**Stated task A**
Write out the records again exactly as they appear, but only the part that starts at the line containing "Task: Click the Quest" and ends at the line containing "Action: 1098,321", with both of those lines included.

**Provided text**
It may be relevant that the syllable “sod” really does not carry the same connotations in the USA as it does in the UK, where it (and the derived “sodding”) is a commonly used obscenity, with the literal meaning of one who indulges in sodomy. Most British people would probably find the name of this US company, for instance, hilarious, and they are probably going to think of anal sex long before they think of grass (let alone molten metal), when they hear the syllable. A soddering iron, sounds like it could be a particularly nasty sort of sex toy.
Used as a swear, I’ll bet, for your average Brit, “sod” doesn’t carry any mental associations with anal sex, any more than “bloody” does with Catholicism or “what the fuck” does with actual sex. “Soddering” just sounds rude because sod’s a swearword, not the origin.
Singapore, solder with the L.
I think most of us know, and, as I said, would probably associate it with anal sex before grass. But, whatever, it is still a swear word in Britain, but not (or certainly not commonly) in America, which is the point.
I’m still amused by Americans pronouncing “puma” as “poomer” - once I got over my bewilderment over what the heck a “poomer” is.
In that case, I have been saying it wrong all my life. For me it rhymes with “older” and “bolder”. When I get back to Dublin I’ll ask some of my colleagues how they pronounce it, just to satisfy my own curiosity.
Incidentally, I own (but have never used) one of the old-style soldering irons described above. It belonged to my grandfather.

**Exercise input**
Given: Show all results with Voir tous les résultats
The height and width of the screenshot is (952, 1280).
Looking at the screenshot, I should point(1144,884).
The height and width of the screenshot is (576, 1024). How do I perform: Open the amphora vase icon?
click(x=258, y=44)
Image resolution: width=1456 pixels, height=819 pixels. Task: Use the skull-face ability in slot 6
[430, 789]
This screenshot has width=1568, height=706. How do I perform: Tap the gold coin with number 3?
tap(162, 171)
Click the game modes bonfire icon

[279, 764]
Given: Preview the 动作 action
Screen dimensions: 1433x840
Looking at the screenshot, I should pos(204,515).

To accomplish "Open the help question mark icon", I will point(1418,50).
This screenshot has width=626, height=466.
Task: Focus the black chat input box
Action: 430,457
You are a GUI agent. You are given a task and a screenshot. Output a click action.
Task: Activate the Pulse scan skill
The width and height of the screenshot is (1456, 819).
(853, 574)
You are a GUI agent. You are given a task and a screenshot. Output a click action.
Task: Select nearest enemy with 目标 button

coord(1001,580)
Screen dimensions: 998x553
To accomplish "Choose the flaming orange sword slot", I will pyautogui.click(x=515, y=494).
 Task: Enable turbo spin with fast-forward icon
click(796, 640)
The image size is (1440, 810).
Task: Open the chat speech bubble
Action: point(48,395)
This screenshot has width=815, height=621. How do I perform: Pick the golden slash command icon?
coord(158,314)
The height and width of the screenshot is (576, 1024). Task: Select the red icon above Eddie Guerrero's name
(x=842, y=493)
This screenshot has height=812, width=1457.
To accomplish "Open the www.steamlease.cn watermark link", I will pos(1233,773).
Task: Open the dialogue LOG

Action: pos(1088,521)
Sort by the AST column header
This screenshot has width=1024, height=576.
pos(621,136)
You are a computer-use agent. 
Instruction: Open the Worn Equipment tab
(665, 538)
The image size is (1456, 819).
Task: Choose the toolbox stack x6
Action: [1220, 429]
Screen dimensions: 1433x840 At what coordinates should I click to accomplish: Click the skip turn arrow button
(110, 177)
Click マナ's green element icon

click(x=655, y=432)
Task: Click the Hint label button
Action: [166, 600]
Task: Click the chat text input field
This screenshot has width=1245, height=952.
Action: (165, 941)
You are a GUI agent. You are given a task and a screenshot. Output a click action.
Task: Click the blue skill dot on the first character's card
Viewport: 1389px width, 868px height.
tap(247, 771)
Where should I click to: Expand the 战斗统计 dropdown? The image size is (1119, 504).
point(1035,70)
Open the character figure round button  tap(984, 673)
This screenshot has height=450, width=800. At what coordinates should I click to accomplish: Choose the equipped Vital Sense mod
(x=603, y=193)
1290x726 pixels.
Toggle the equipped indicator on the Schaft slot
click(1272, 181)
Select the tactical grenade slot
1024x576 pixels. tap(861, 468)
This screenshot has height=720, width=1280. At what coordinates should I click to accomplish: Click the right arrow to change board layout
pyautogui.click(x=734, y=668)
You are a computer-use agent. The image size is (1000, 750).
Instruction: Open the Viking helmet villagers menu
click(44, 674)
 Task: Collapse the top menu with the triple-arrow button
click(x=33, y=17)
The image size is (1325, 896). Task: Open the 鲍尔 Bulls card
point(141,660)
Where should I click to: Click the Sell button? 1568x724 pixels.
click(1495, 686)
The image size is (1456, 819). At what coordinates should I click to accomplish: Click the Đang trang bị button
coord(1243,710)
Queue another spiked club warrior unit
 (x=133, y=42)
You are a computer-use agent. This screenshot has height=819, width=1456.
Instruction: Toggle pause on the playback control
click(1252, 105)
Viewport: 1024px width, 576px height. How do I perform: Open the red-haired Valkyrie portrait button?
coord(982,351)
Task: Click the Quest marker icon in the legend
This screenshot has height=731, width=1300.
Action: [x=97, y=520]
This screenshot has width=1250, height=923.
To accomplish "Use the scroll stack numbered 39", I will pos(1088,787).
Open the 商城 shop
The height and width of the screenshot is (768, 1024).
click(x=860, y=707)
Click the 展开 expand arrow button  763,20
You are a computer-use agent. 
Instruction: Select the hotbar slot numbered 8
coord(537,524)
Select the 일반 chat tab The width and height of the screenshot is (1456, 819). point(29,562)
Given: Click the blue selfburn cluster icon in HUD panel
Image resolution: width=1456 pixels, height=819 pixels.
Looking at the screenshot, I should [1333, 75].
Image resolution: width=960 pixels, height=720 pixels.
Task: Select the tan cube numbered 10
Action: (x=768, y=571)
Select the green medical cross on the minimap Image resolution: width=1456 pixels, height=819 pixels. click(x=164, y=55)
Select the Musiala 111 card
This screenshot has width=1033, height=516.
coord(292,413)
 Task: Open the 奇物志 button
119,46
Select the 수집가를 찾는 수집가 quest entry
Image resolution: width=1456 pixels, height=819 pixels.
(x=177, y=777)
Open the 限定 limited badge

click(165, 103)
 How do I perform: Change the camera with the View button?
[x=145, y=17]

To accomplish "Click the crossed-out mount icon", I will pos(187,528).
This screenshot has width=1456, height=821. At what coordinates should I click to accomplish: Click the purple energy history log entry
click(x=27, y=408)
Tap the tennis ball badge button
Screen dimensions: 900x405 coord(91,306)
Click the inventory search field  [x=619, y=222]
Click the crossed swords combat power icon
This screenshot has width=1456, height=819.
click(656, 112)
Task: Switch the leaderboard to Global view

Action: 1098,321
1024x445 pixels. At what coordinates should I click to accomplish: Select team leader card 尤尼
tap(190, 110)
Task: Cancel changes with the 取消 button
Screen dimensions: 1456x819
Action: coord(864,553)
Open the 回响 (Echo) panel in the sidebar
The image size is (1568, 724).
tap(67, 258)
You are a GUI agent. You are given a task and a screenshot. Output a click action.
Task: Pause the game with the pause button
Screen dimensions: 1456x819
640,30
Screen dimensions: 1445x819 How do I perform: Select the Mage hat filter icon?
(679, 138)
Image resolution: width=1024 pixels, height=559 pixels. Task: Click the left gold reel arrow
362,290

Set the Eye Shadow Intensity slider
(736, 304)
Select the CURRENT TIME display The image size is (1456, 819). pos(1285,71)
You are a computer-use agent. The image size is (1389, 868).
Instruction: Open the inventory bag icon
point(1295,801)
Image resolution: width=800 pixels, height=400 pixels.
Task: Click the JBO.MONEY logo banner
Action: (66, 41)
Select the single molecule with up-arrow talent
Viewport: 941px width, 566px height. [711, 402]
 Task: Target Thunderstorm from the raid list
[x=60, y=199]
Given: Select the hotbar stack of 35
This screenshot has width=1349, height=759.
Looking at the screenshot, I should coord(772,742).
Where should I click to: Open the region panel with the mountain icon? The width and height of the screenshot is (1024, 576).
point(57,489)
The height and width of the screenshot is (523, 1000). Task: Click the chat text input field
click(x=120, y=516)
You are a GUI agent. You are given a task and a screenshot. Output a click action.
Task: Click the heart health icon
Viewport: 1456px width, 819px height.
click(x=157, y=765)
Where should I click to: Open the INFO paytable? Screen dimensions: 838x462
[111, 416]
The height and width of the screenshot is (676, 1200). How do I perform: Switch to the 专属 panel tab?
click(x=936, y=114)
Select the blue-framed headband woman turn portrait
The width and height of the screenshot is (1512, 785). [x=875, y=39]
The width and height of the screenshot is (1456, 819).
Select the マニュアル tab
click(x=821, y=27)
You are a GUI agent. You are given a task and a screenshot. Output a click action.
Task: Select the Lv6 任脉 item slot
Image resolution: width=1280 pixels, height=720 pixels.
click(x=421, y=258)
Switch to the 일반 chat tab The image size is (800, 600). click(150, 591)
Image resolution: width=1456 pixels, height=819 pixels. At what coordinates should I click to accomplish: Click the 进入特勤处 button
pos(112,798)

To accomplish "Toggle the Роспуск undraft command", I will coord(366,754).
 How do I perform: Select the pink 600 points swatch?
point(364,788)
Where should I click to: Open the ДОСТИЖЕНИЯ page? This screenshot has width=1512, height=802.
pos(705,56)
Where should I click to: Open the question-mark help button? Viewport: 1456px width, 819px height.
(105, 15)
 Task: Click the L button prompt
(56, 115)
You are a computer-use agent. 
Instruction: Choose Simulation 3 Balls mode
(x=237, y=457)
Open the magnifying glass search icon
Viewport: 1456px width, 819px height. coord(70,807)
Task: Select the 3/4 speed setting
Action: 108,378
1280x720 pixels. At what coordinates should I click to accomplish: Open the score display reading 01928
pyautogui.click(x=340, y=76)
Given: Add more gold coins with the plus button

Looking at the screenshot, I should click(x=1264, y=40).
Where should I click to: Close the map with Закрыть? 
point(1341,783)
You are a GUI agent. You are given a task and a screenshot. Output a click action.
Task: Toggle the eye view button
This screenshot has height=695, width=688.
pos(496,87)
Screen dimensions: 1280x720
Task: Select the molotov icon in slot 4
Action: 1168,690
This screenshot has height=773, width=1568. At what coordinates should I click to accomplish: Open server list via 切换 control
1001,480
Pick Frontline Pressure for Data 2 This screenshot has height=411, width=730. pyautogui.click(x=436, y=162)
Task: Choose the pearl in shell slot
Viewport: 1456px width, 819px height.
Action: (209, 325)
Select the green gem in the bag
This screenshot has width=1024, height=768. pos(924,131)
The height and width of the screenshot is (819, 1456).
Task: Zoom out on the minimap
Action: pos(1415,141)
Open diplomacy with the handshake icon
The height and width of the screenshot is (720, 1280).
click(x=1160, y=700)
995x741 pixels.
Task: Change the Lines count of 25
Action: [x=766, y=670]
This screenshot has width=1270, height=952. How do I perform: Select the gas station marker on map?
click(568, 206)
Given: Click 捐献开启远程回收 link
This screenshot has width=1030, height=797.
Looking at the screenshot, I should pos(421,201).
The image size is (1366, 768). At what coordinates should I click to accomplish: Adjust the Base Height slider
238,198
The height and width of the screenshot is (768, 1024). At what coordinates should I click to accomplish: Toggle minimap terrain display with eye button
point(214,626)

**Stated task B**
From the text about the word "sod," extract the passage that opens with the words "Used as a swear, I’ll" and closes with "is the point.", copying it exactly.

**Solution A**
Task: Click the Quest marker icon in the legend
This screenshot has height=731, width=1300.
Action: [x=97, y=520]
This screenshot has width=1250, height=923.
To accomplish "Use the scroll stack numbered 39", I will pos(1088,787).
Open the 商城 shop
The height and width of the screenshot is (768, 1024).
click(x=860, y=707)
Click the 展开 expand arrow button  763,20
You are a computer-use agent. 
Instruction: Select the hotbar slot numbered 8
coord(537,524)
Select the 일반 chat tab The width and height of the screenshot is (1456, 819). point(29,562)
Given: Click the blue selfburn cluster icon in HUD panel
Image resolution: width=1456 pixels, height=819 pixels.
Looking at the screenshot, I should [1333, 75].
Image resolution: width=960 pixels, height=720 pixels.
Task: Select the tan cube numbered 10
Action: (x=768, y=571)
Select the green medical cross on the minimap Image resolution: width=1456 pixels, height=819 pixels. click(x=164, y=55)
Select the Musiala 111 card
This screenshot has width=1033, height=516.
coord(292,413)
 Task: Open the 奇物志 button
119,46
Select the 수집가를 찾는 수집가 quest entry
Image resolution: width=1456 pixels, height=819 pixels.
(x=177, y=777)
Open the 限定 limited badge

click(165, 103)
 How do I perform: Change the camera with the View button?
[x=145, y=17]

To accomplish "Click the crossed-out mount icon", I will pos(187,528).
This screenshot has width=1456, height=821. At what coordinates should I click to accomplish: Click the purple energy history log entry
click(x=27, y=408)
Tap the tennis ball badge button
Screen dimensions: 900x405 coord(91,306)
Click the inventory search field  [x=619, y=222]
Click the crossed swords combat power icon
This screenshot has width=1456, height=819.
click(656, 112)
Task: Switch the leaderboard to Global view

Action: 1098,321

**Solution B**
Used as a swear, I’ll bet, for your average Brit, “sod” doesn’t carry any mental associations with anal sex, any more than “bloody” does with Catholicism or “what the fuck” does with actual sex. “Soddering” just sounds rude because sod’s a swearword, not the origin.
Singapore, solder with the L.
I think most of us know, and, as I said, would probably associate it with anal sex before grass. But, whatever, it is still a swear word in Britain, but not (or certainly not commonly) in America, which is the point.